Osteoarthritis is a progressive, age-dependent erosion of the joint cartilage caused by an imbalance in the load capacity of the joint and the actual load. Primary osteoarthritis develops without a recognizable cause. Secondary osteoarthritis is the result of e.g. malposition,accidents with lasting joint damage, or infections.In advanced stages, changes occur in the region of the bones near the joint, the synovial membrane, joint capsule,and the muscles spanning the joint, so that the clinical picture of osteoarthritis is no longer confined to cartilage erosion.

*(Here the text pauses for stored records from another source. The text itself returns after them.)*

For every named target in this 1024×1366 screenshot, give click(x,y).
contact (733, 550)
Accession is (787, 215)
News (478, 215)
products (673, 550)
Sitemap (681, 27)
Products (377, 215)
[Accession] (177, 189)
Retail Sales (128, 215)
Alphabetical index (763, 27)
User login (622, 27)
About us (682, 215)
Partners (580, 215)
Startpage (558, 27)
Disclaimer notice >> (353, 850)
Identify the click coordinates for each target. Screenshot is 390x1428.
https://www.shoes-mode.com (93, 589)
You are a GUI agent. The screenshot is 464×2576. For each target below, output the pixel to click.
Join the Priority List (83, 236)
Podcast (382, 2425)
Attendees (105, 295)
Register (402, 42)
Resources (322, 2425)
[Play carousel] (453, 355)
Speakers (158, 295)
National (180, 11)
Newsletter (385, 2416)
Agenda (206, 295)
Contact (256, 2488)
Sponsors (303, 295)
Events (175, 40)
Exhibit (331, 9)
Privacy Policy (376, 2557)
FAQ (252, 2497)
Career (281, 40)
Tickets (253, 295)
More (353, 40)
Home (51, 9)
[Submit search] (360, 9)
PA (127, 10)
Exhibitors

Aim: A combination of functional correction with a fascia application and a ligament technique brings about stabilization of the knee and retropatellar pressure reduction.

Application Part 1: The tape length for the functional correction using a fascia application is measured from a hand breadth above the patella to the tibial tuberosity. The tape is cut in such a way that the base is a hand breadth long. The backing paper is pulled back at the end of the base up to the Y-tape tail. At first, only a narrow strip of the base, approximately a finger breadth,is affixed over the upper margin of the patella. Only then is the remainder of the base affixed. Using both hands, the two tail tapes are affixed around the patella up to its apex, while the patient pulls up his/her knee to its maximum bending capacity. The tape ends lie one over the other on the tibial tuberosity. Both tape ends are affixed without tension.

Part 2: The tape for the ligament application is measured between the insertions of the collateral ligaments:for the medial collateral ligament from the medial condyle of the femur to the pes anserinus and for the lateral collateral ligament from the lateral condyle of the femur to the head of the fibula. The tape is affixed in the neutral position. The tapes are each affixed en bloc with maximum tension. The tape ends are affixed without tension with maximum knee flexion.